Documentation required:

  • The application form (in accordance with "Modelo de Solicitud" attached) will be presented together with a sworn statement issued by the exporter (in accordance with "Modelo de Declaración Responsible Exportador" attached). 
  • Additionally, in the course of the CARI's administrative procedure, the following documents are to be presented: the executed commercial contract (in case it has not been presented together with the application), the current CESCE offer (or that of another firm of underwriters should the credit need to be underwritten) and the credit agreement executed by the financial entity and the borrower.
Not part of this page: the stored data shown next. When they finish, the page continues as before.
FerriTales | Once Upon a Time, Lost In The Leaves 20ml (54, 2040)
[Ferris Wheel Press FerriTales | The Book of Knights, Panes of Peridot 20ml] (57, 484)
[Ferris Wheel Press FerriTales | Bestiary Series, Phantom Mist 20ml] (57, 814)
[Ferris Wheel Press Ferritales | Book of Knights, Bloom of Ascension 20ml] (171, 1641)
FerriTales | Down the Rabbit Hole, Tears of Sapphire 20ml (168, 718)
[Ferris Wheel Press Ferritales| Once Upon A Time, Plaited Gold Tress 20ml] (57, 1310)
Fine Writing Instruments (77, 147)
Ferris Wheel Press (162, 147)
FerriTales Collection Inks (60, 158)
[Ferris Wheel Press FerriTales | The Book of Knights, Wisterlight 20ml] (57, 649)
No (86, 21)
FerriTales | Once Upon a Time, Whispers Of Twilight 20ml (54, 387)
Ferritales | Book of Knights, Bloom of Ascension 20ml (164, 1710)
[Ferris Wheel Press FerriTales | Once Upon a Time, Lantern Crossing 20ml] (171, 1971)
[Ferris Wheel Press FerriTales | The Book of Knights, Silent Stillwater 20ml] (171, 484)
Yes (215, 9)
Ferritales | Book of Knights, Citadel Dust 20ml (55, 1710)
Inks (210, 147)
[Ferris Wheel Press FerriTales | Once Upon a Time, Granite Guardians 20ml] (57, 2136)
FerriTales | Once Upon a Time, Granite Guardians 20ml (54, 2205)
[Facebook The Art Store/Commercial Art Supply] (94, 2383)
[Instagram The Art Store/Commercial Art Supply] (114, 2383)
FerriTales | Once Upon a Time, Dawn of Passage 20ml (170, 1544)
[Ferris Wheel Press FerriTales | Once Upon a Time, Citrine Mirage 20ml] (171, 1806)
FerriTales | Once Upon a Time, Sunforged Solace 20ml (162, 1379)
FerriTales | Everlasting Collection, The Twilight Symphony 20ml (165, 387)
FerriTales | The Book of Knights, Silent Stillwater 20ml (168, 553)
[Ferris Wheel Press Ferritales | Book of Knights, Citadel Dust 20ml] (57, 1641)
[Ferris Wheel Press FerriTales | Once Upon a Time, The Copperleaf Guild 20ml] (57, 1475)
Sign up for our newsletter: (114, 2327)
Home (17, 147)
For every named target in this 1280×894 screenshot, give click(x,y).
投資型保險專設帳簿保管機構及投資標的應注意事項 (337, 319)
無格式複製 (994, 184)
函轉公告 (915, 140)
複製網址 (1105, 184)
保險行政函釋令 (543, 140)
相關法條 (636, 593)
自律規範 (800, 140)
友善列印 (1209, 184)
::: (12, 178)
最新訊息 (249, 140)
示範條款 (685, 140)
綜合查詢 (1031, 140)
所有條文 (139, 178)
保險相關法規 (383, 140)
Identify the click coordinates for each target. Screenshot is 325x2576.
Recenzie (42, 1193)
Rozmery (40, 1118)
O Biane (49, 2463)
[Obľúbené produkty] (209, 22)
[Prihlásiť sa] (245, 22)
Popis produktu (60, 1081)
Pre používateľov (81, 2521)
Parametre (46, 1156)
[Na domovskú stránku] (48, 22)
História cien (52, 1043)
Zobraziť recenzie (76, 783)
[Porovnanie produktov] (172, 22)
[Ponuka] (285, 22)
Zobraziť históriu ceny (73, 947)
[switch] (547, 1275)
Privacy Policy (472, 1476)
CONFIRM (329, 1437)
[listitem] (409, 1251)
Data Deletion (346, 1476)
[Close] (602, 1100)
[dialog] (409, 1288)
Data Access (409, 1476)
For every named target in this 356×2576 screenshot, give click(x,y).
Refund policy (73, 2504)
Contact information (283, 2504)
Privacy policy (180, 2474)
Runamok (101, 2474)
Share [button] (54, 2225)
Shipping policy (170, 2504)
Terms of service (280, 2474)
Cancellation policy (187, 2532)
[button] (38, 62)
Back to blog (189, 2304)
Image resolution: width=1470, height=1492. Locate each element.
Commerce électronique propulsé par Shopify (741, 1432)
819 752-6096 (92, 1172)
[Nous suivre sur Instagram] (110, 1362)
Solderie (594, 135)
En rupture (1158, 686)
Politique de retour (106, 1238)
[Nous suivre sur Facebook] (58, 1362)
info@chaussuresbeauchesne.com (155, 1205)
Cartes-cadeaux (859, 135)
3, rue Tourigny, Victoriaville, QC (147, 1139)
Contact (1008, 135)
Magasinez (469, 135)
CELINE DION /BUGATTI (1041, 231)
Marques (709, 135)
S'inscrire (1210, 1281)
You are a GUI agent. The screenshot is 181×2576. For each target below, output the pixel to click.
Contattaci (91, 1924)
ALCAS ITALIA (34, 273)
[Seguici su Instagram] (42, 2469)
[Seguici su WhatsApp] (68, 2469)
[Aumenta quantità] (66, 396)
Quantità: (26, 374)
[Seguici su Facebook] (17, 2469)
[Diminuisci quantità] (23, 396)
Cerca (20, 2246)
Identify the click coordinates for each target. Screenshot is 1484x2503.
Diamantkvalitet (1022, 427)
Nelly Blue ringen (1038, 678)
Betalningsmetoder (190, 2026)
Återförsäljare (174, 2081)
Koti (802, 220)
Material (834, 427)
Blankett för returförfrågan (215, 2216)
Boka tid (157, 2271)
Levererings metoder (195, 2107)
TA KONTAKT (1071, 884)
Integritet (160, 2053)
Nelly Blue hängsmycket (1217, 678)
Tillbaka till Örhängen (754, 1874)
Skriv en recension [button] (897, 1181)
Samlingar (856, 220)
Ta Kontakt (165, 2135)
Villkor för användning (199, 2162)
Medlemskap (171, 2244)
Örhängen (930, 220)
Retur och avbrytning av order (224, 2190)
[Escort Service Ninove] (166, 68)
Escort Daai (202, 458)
CARI administrative procedure:

  • Approval: once the operation is authorized generically by ICO, on behalf of the Directorate General for International Trade and Investment (Ministry of Economy), or specifically by the Directorate General for International Trade and Investment (Ministry of Economy), as the case may be, ICO will issue an offer of financial terms (Letter of Intent or "Carta de Intenciones") in the Directorate's name.
  • Letter of intent: this is the offer made to the financial entity by ICO. It gives details of the terms and conditions to be included in the credit agreement (maximum amount, interest rate, repayment term) and the management margin acknowledged in favour of the financial entity. It is valid for a maximum period of six months.
  • Formalisation: through the execution of a contract between ICO and the financial entity.